Investment in unquoted companies and businesses carries a higher degree of risk than quoted investments but can have very significant IHT advantages.
There are specific requirements to qualify for these reliefs and specialist advice should be taken wherever they or other reliefs (as listed above) may apply.
Gifts with reservation of benefit (GROBs)
For a lifetime gift to be exempt from IHT, the donor must make the gift without strings attached. If the donor retains a benefit or enjoyment in the asset gifted, it will remain part of his or her estate for IHT purposes.
Lifetime gifts that remain part of the donor’s estate for IHT purposes are called gifts with reservation of benefit (GROBs), as opposed to gifts genuinely given without the retention of a significant benefit or enjoyment are potentially exempt transfers (PETs).
To understand the distinction, consider the following scenario. John gives his home to his three children, transferring the legal title into their joint names.
- If John continues to live in the property rent-free, it will be deemed a GROB and remain part of his estate for IHT purposes.
- If John moves out or pays his children full market rent (thus releasing his reservation), it will be classed as a PET.
To be deemed a PET, the gift must be enjoyed to the ‘virtual exclusion’ of the donor. This means there is some room for a very minor reservation of benefit. In the aforementioned scenario, where John has given away his home, an example would be where John moves out but occasionally visits or stays at the property temporarily.
It is also worth noting that there is no GROB where a gift is exempt from IHT, for example, if the gift were to a spouse or civil partner.

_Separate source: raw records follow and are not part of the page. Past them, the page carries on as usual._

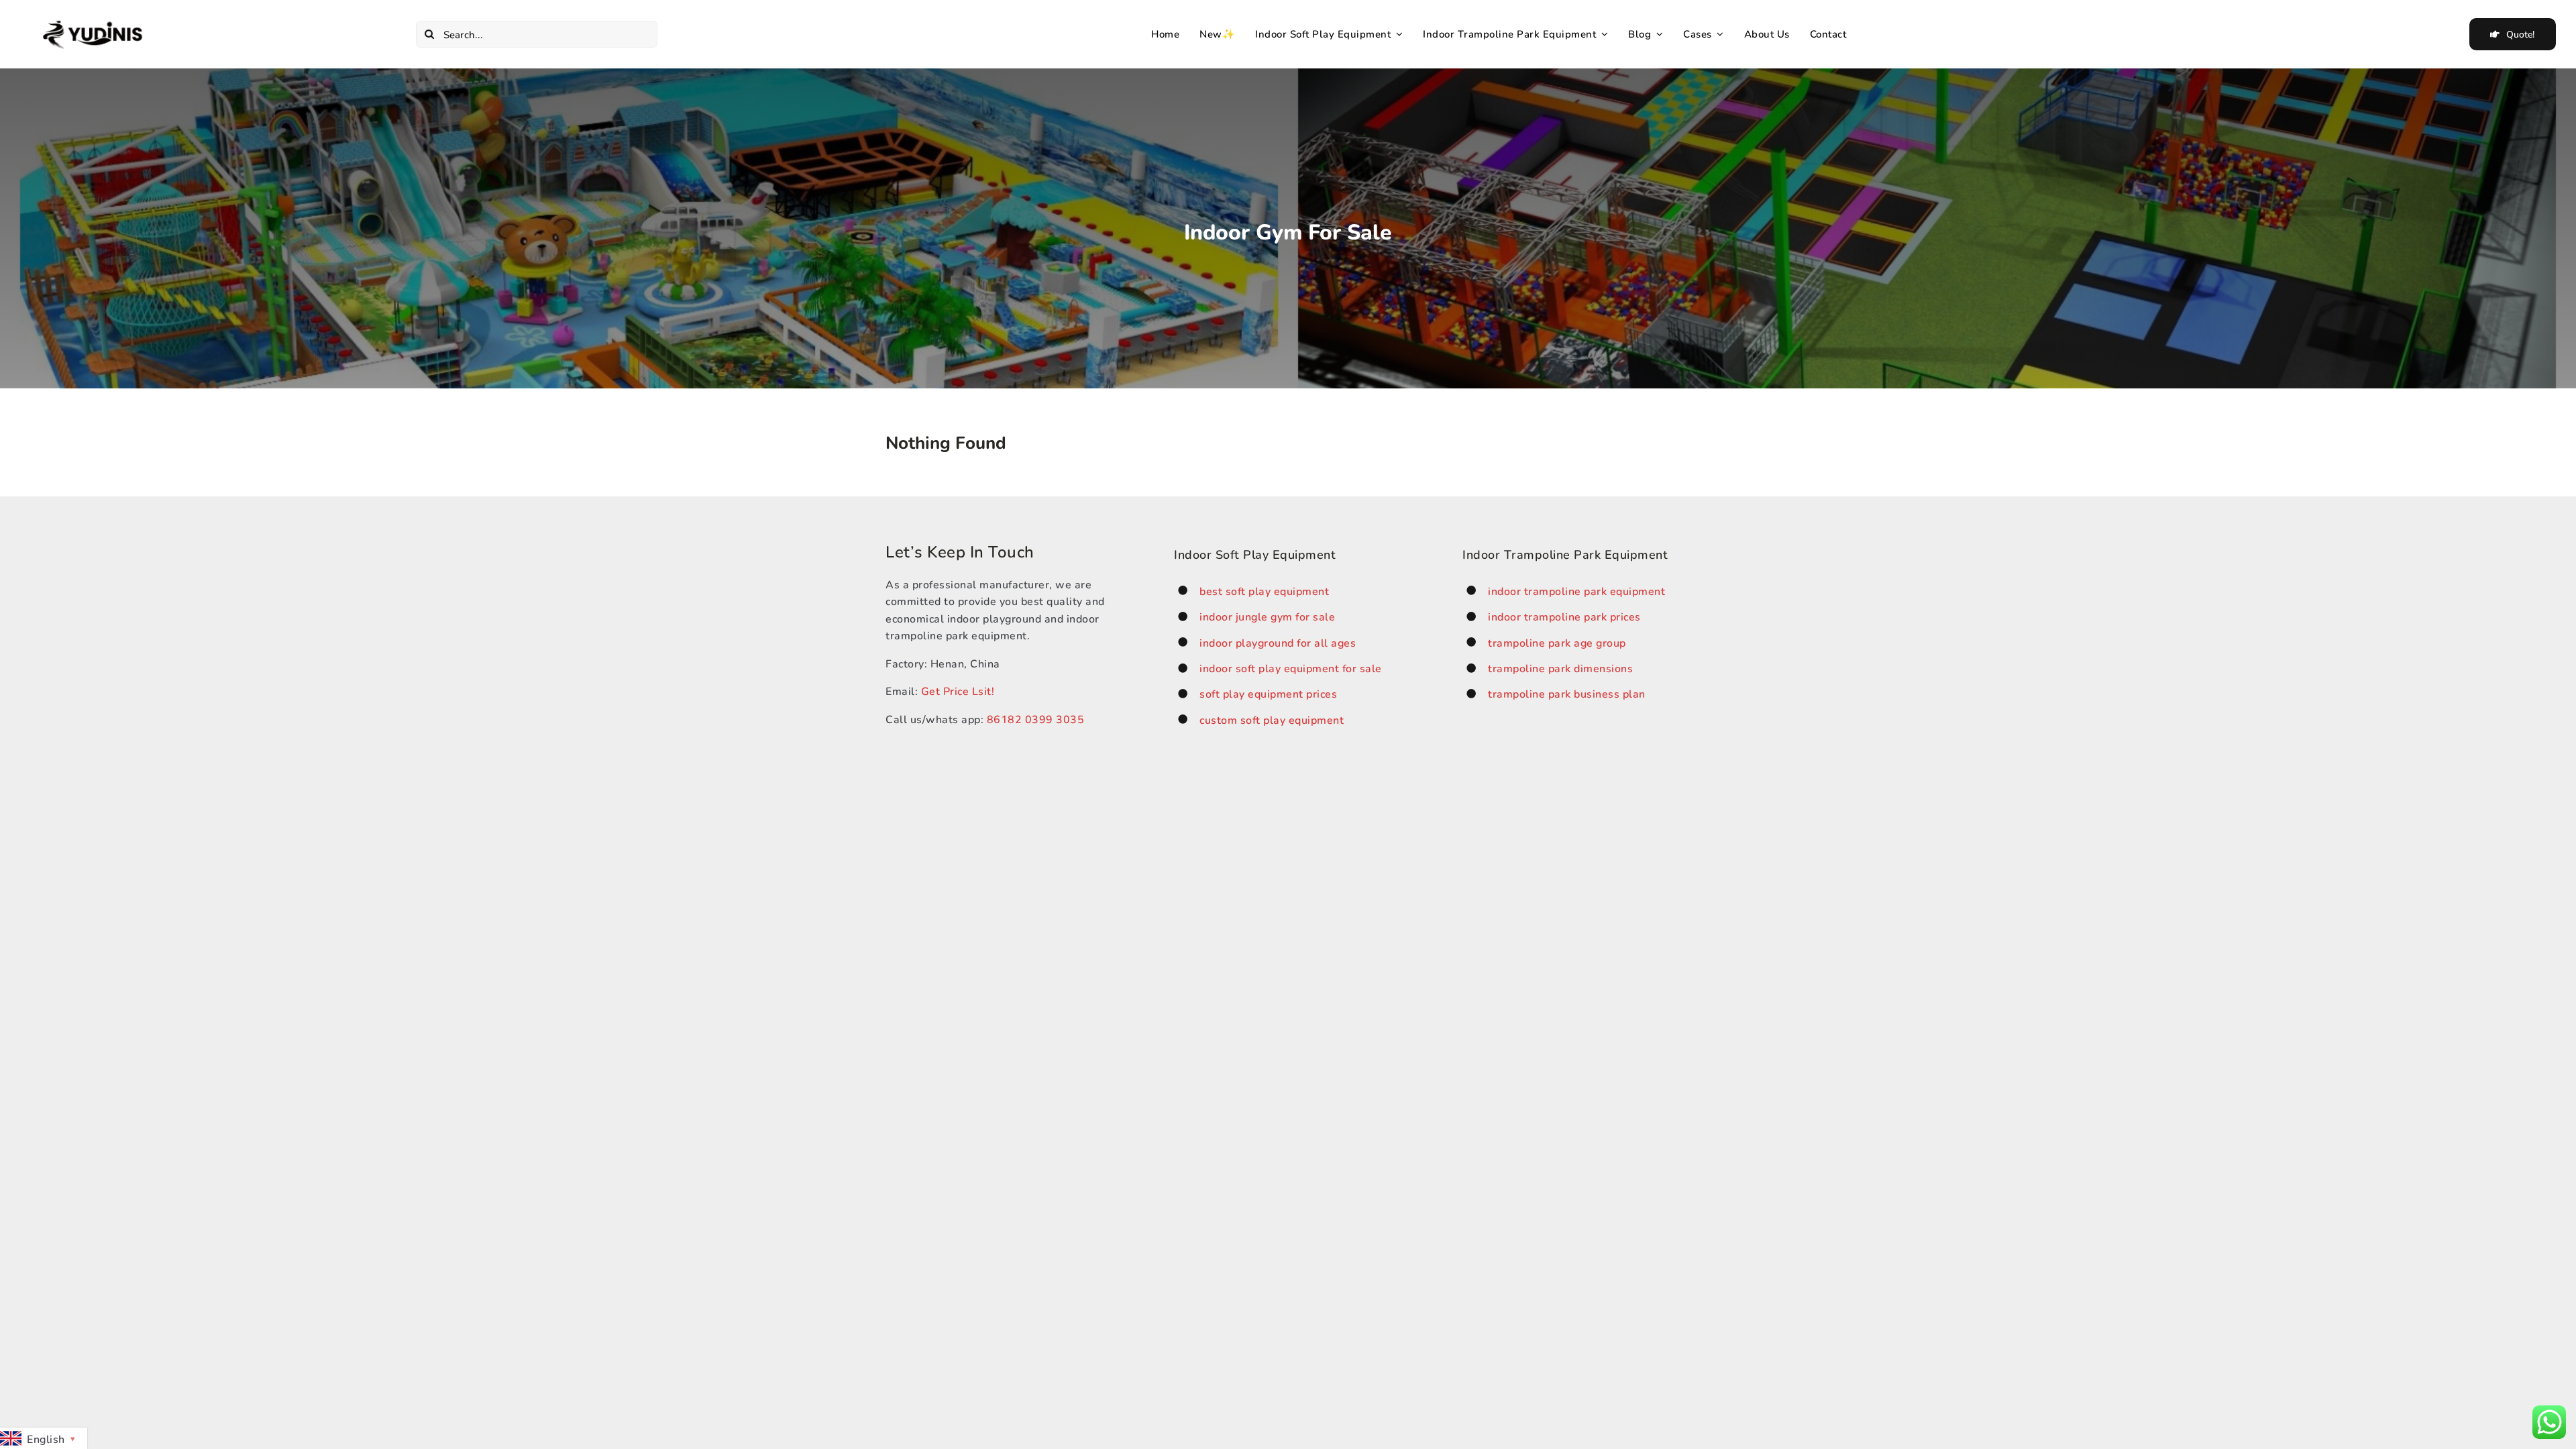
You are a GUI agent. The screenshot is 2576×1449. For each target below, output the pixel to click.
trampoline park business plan (1567, 693)
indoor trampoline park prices (1564, 616)
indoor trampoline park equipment (1576, 590)
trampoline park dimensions (1560, 667)
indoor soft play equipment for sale (1290, 667)
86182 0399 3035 (1036, 718)
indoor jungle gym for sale (1267, 616)
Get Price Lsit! (958, 690)
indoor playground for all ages (1277, 642)
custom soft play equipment (1271, 719)
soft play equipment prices (1268, 693)
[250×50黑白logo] (94, 24)
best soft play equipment (1264, 590)
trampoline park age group (1557, 642)
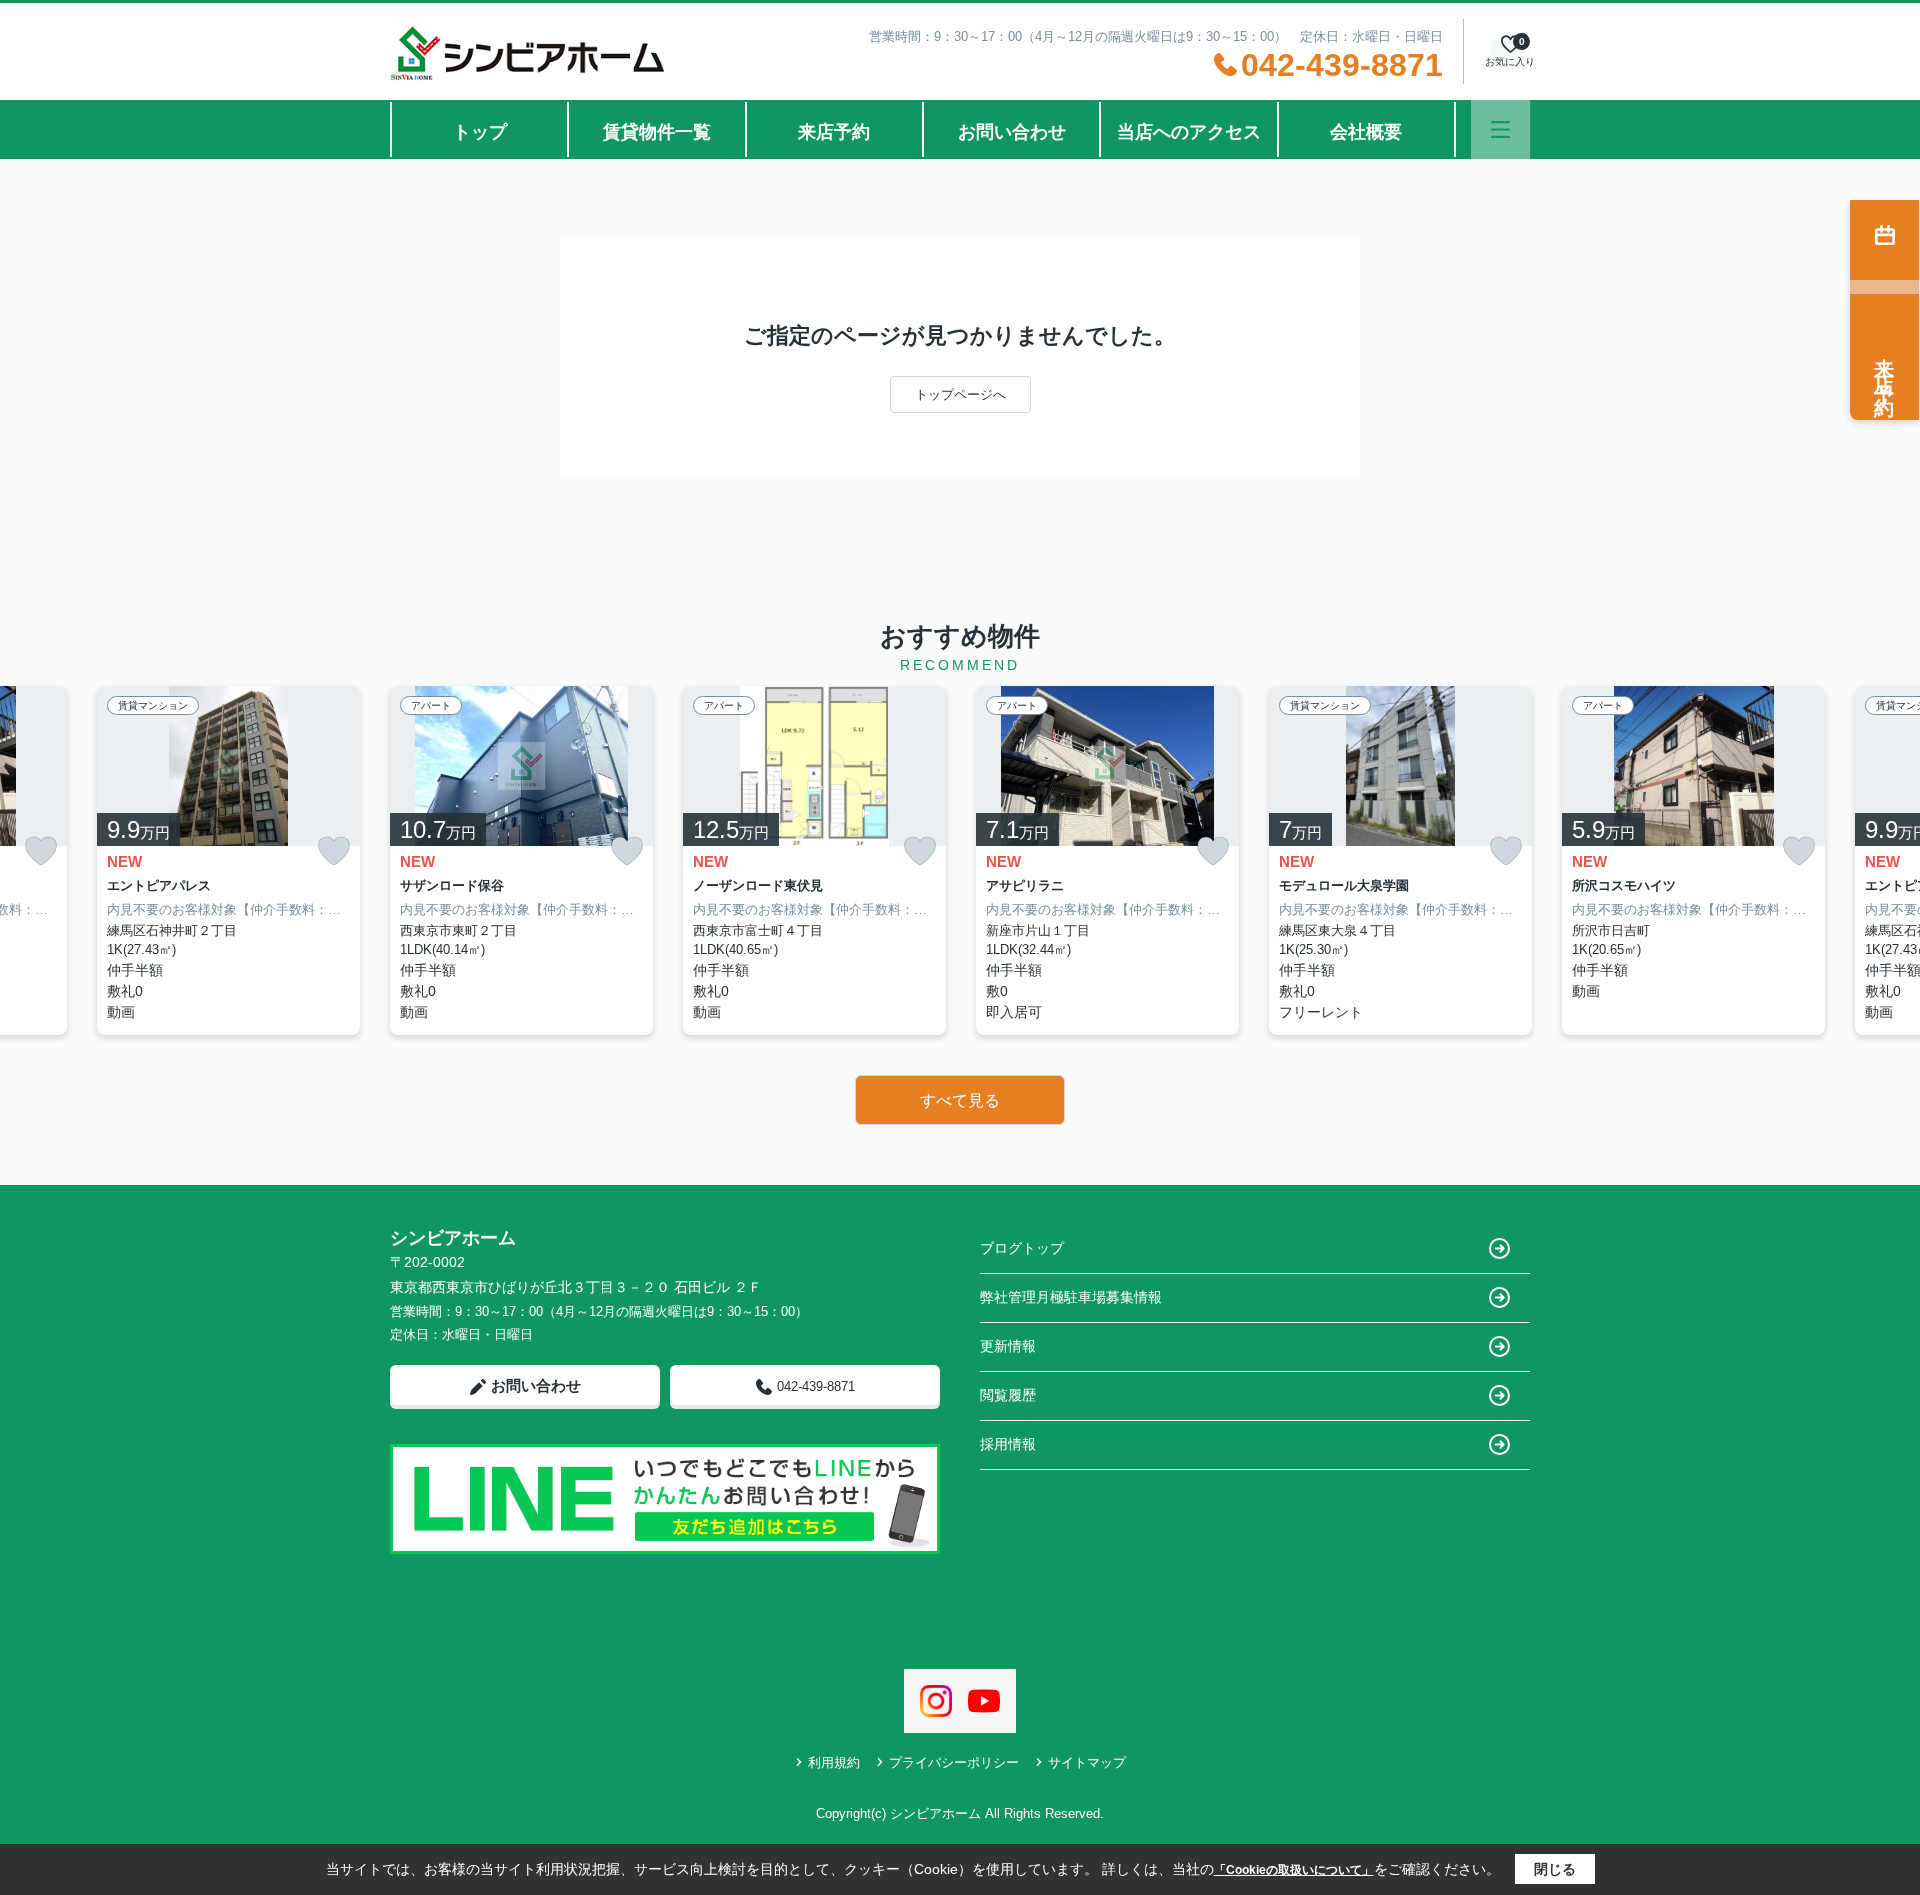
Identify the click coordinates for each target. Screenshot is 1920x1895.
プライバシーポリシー (954, 1762)
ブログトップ (1022, 1248)
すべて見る (960, 1100)
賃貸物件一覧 (657, 132)
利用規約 (834, 1762)
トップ (480, 132)
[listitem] (521, 860)
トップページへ (960, 394)
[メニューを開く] (1500, 129)
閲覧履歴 (1008, 1395)
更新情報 (1008, 1346)
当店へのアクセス (1189, 132)
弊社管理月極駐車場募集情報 (1071, 1297)
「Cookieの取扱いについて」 (1294, 1870)
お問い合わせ (1012, 132)
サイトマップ (1087, 1762)
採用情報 (1008, 1444)
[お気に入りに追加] (41, 851)
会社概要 (1366, 132)
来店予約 (834, 132)
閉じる (1555, 1869)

Pre-owned assets charge (POAC)
As an extra measure to combat tax avoidance, in 2005 the government introduced the pre-owned assets charge (POAC). This applies to property given away, or property derived from such property, that the donor subsequently benefits from. It includes buildings, land, chattels and money and investments.
In cases where this applies, the donor will have to pay an annual income tax charge in relation to the benefit they receive from the property, unless they have elected for the property to be taxed as a GROB. To declare the property as a GROB, they must make the declaration by 31 January following the tax year in which they first became liable to POAC for the said property. There are a number of exclusions and exemptions from POAC.
A well-drafted Will is a key element to any individual’s IHT planning. With the help of a specialist solicitor you can structure your Will to minimise your IHT liabilities. Your Will should be reviewed at regular intervals to ensure it remains suitable in light of changes in your circumstances and taxation changes.
A trust enables a person (the ‘settlor’) to give away assets while stipulating that they are dealt with in a certain way. The settlor will name one or several trustees, to whom legal ownership of the assets (the trust property) is transferred. The trust will name the beneficiaries (those who will benefit from the trust assets and/or income generated from them) and how the trust will function. The trustees must manage the assets according to the terms of the trust. A settlor can create a trust during their lifetime (under a deed of trust) or can arrange via their Will for a trust to be set up when they die.
There are many different types of trust, which are effective in different circumstances. There are also many IHT and other tax issues that can be relevant to the creation, administration, termination or amendment of trusts, which are beyond the scope of this note. Our specialist solicitors can advise you whether setting up a trust would be useful for you.